Rewrite everything from the line containing "Click the feedback notification flag icon" down to the end of the data, requests included, and shift each coordinate in the answers up by 116. Leave the pictures out.

--*--

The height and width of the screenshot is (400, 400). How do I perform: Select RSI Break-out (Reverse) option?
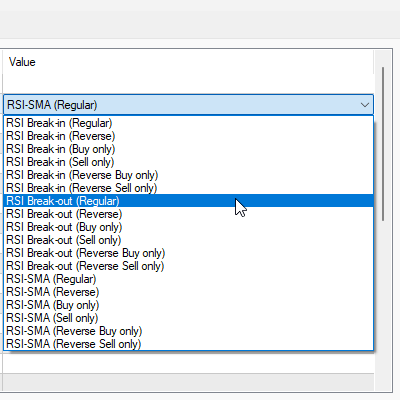pos(189,214)
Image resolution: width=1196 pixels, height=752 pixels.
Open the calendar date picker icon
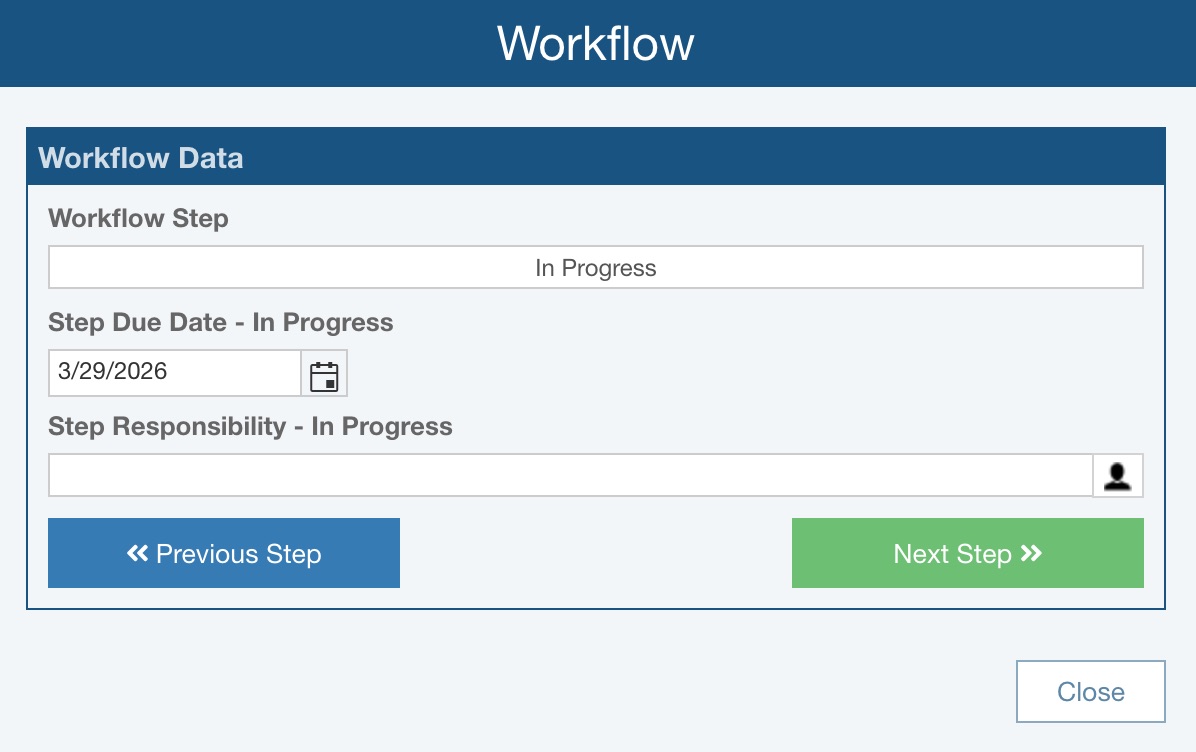point(324,374)
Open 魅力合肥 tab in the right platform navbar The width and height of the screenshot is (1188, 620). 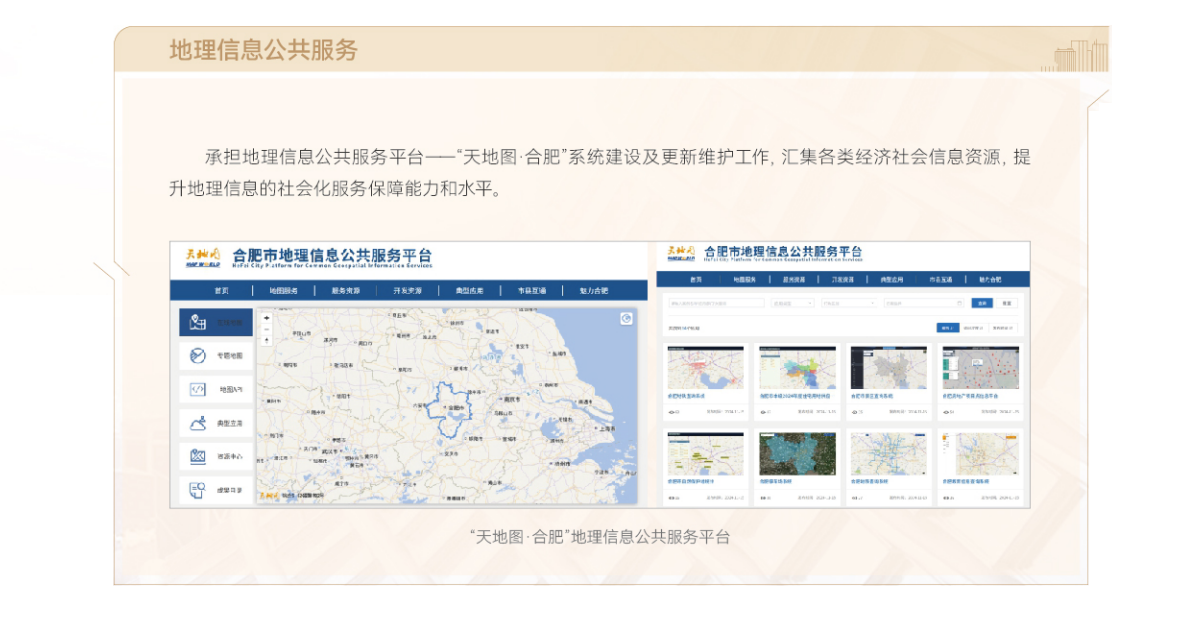click(991, 279)

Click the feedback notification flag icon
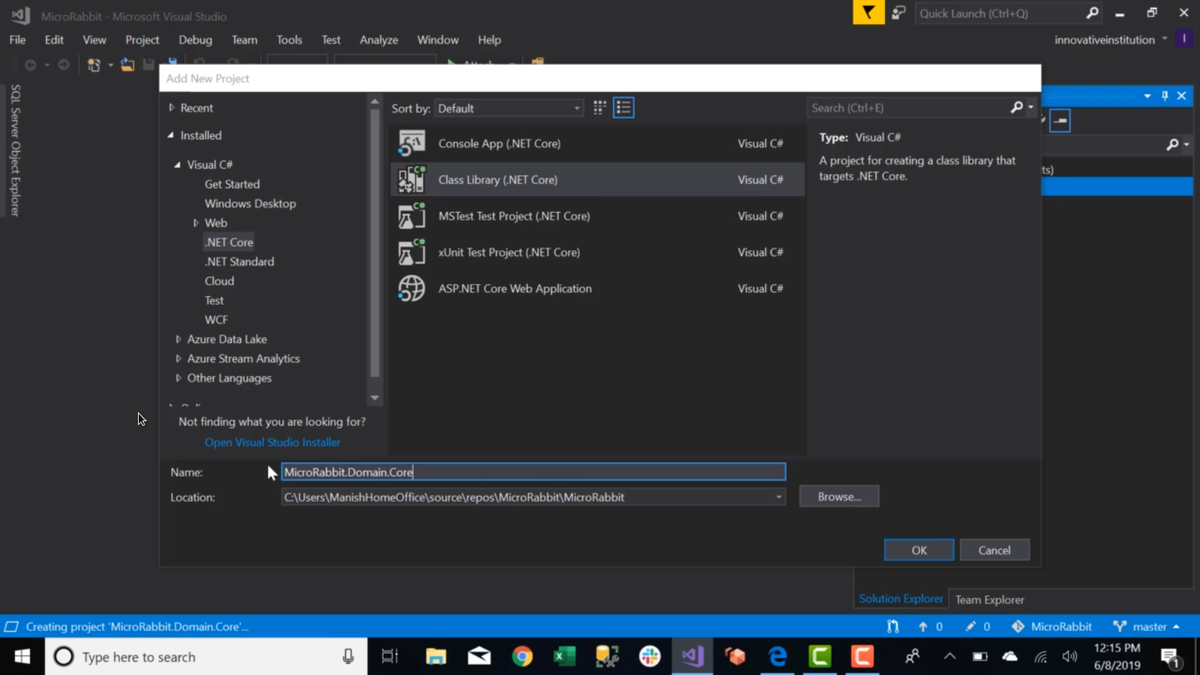point(868,13)
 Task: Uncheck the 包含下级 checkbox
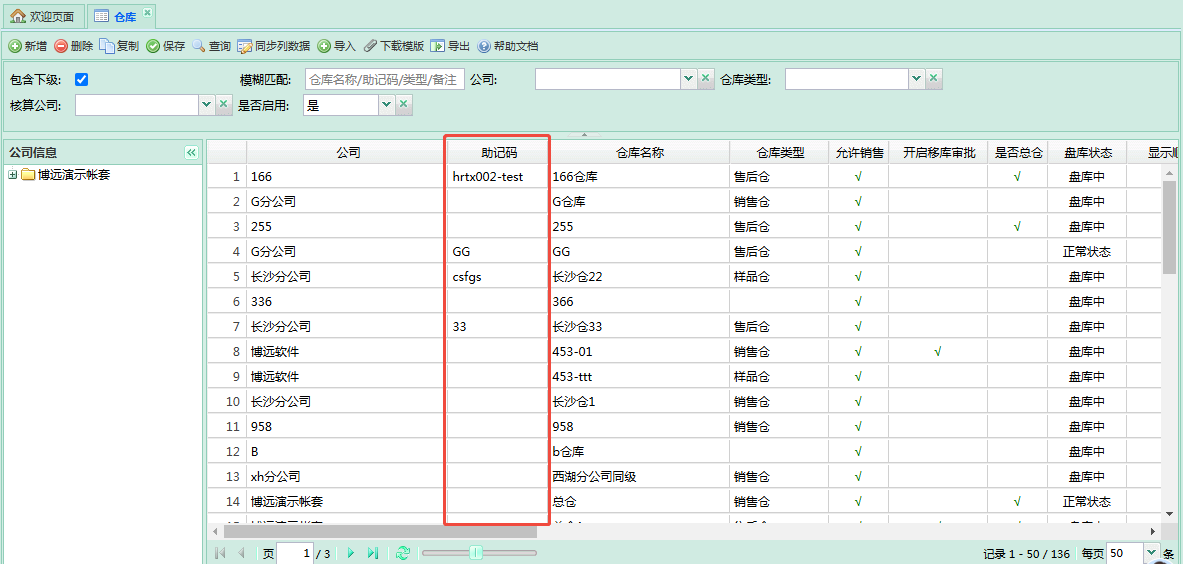(x=82, y=80)
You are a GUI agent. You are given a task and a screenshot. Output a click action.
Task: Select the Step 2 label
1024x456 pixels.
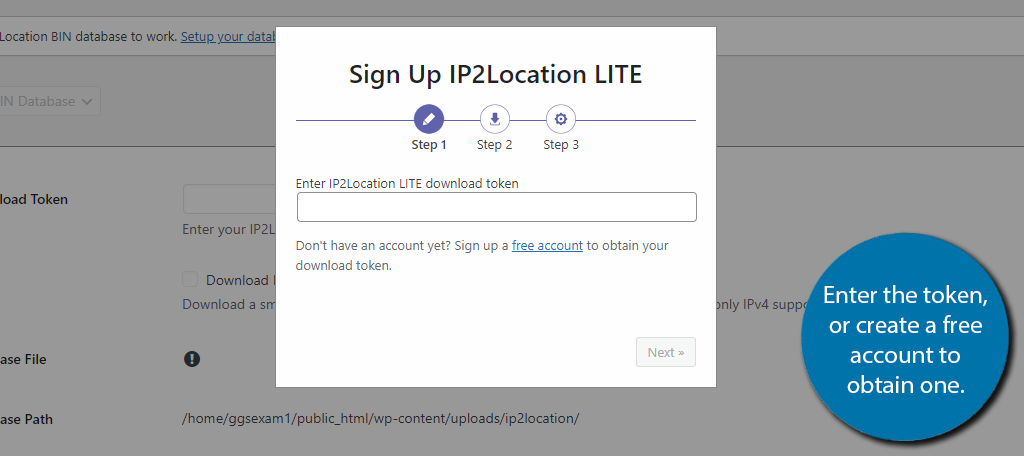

--*--

Full response:
Click the feedback notification flag icon
point(984,129)
 Task: Uncheck the 包含下级 checkbox
(x=198, y=196)
You are a GUI agent. You are given a task and a screenshot. Output a click action.
Task: Select the Step 2 label
1024x456 pixels.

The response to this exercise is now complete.